La proporción dorada está formada por
un cuadrado al que se le agrega un rectángulo, para formar un
espacio donde el lado menor corresponde al mayor en una relación
de 1 a 1.6181... denominada número áureo.
La proporción dorada se encuentra en todas las
manifestaciones del arte desde Mesopotamia, Egipto, Grecia y Roma, hasta
nuestros días. Se emplea en la escultura, la arquitectura, la
pintura y se existe entre las diferentes partes del hombre, de los animales
y de las plantas, actuales o fósiles. También aparece
misteriosa en la música, la literatura (en especial en la poesía),
en el microcosmos (en la forma en la que se agrupan los átomos)
y en las galaxias, es decir, en el macrocosmos.
Es patrón universal e intemporal de perfección,
equilibrio, balance, elegancia, delicadeza y belleza. Al analizar la
imagen original de la Virgen de Guadalupe encontramos el cuadrado de
la proporción dorada. A partir de éste aparecen más
cuadriláteros y rectángulos en toda la figura, así
como formas verticales y horizontales simétricas.

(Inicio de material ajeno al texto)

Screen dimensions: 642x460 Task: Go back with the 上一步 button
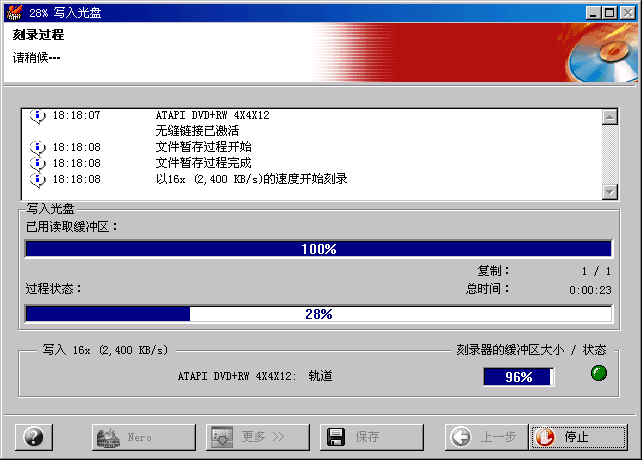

De manera maravillosa, justo en el vientre de la Virgen
Morena, se enmarca, con base en el teorema de Pitágoras y muchos
otros símbolos derivados de la proporción áurea,
el Nahui Ollín, la flor náhuatl de cuatro pétalos,
que para las antiguas culturas mesoamericanas representaba la presencia
de Dios, el centro del espacio y del tiempo. Con el Nahui Ollín
en su vientre la Virgen de Guadalupe confirma a los indígenas
que es la madre del Dios Verdadero, Jesucristo, que ella trae al Nuevo
Mundo para darlo a conocer. Es precisamente la parte más importante
del ayate de Juan Diego.
La Guadalupana es portadora de un mensaje cristocéntrico
que los indígenas pudieron comprender inmediatamente, por eso
se convierte en la primera y más importante evangelizadora de
América.
(Con información tomada del libro: La Virgen
de Guadalupe y la Proporción Dorada, Dr. Juan Homero Hernández
Illescas, Centro de Estudios Guadalupanos.)